Reproduce, from the lines below, exactly the stretch that begins at the line containing "Instruction: Open the" and ends at the line containing "Task: Click the 28 окт. date axis label", both included.

= = =

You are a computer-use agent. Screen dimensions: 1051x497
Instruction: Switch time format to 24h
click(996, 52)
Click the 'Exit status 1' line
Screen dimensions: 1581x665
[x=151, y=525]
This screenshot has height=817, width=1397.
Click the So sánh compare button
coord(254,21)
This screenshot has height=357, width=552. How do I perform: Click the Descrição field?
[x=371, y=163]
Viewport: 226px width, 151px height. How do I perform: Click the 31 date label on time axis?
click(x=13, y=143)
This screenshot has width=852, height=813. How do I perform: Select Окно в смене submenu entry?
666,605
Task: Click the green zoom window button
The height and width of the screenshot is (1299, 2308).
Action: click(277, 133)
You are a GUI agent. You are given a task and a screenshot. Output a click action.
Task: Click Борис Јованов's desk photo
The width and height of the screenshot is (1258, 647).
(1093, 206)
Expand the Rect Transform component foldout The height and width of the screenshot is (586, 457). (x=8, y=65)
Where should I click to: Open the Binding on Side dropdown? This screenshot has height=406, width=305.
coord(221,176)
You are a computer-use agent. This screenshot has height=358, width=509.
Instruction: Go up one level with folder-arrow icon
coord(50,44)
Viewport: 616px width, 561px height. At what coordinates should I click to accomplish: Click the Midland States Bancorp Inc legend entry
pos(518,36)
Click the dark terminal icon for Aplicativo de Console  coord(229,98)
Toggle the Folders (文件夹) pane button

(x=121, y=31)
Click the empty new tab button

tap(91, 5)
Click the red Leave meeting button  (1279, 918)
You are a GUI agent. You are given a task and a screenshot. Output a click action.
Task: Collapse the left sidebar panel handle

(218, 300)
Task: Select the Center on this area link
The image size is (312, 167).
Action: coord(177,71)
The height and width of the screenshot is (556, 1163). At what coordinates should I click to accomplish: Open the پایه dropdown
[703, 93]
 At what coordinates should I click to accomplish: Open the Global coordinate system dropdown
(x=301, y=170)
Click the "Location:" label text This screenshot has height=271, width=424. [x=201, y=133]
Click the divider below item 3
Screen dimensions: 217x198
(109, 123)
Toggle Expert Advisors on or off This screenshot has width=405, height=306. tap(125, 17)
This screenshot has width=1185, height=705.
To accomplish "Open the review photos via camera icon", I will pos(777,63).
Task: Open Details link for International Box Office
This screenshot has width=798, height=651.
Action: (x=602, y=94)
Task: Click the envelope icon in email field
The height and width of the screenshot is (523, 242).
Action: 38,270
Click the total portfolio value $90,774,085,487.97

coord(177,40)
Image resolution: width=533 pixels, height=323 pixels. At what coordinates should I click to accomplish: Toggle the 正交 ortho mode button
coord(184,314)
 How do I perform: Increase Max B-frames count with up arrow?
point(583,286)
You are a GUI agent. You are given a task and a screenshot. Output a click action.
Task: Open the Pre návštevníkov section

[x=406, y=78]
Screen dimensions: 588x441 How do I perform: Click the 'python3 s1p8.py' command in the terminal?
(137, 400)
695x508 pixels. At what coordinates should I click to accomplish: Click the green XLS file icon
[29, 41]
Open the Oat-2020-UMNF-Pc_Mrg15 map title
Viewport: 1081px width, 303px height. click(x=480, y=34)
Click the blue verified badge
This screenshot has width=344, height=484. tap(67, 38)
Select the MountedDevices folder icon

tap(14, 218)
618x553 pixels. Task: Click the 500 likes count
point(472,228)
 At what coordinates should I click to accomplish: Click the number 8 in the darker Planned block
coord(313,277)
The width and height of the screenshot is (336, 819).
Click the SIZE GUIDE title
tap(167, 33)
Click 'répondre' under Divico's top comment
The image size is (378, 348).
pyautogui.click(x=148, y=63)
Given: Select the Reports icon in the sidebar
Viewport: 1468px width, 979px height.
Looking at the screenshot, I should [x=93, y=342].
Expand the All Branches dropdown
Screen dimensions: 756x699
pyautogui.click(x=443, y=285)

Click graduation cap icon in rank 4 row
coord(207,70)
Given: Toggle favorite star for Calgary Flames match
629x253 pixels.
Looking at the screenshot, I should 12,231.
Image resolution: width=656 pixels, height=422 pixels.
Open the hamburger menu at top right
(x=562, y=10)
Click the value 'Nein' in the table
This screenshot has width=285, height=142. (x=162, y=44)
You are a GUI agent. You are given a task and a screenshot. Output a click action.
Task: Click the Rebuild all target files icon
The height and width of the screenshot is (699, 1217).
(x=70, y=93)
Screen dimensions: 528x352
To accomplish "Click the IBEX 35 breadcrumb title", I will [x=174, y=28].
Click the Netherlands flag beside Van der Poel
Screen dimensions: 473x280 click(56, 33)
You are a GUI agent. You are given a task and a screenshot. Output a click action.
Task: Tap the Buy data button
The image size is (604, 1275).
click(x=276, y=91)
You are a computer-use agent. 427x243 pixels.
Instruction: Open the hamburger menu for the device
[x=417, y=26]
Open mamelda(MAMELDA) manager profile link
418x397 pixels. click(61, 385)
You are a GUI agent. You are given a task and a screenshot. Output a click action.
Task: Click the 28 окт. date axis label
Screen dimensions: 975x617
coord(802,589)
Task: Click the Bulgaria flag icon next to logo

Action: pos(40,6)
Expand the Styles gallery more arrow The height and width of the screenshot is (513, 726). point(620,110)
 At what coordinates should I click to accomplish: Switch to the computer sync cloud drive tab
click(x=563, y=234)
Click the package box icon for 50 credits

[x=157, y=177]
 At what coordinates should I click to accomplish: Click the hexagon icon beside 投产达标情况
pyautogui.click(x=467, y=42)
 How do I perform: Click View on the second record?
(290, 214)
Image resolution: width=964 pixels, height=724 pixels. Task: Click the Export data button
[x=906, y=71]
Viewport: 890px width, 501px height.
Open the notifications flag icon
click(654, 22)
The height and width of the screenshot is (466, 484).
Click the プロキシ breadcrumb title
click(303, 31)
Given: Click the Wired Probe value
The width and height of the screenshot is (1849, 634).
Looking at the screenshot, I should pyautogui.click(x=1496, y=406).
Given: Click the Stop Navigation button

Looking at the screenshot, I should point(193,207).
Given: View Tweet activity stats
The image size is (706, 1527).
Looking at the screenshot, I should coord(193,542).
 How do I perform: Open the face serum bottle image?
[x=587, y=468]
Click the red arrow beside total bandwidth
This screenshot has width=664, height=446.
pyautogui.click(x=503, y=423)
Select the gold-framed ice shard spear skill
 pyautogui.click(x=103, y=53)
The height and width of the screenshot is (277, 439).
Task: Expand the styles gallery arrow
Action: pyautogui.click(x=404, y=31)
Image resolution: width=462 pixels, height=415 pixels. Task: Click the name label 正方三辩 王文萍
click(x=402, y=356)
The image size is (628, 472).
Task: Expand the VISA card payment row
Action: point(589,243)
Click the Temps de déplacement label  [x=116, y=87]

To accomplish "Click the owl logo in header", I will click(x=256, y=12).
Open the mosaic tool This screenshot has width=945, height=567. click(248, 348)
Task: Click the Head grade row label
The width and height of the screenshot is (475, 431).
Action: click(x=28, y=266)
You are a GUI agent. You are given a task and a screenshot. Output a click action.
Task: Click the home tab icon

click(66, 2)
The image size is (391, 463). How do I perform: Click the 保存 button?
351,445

= = =

# [WRITTEN ANSWER]
Instruction: Open the hamburger menu for the device
[x=417, y=26]
Open mamelda(MAMELDA) manager profile link
418x397 pixels. click(61, 385)
You are a GUI agent. You are given a task and a screenshot. Output a click action.
Task: Click the 28 окт. date axis label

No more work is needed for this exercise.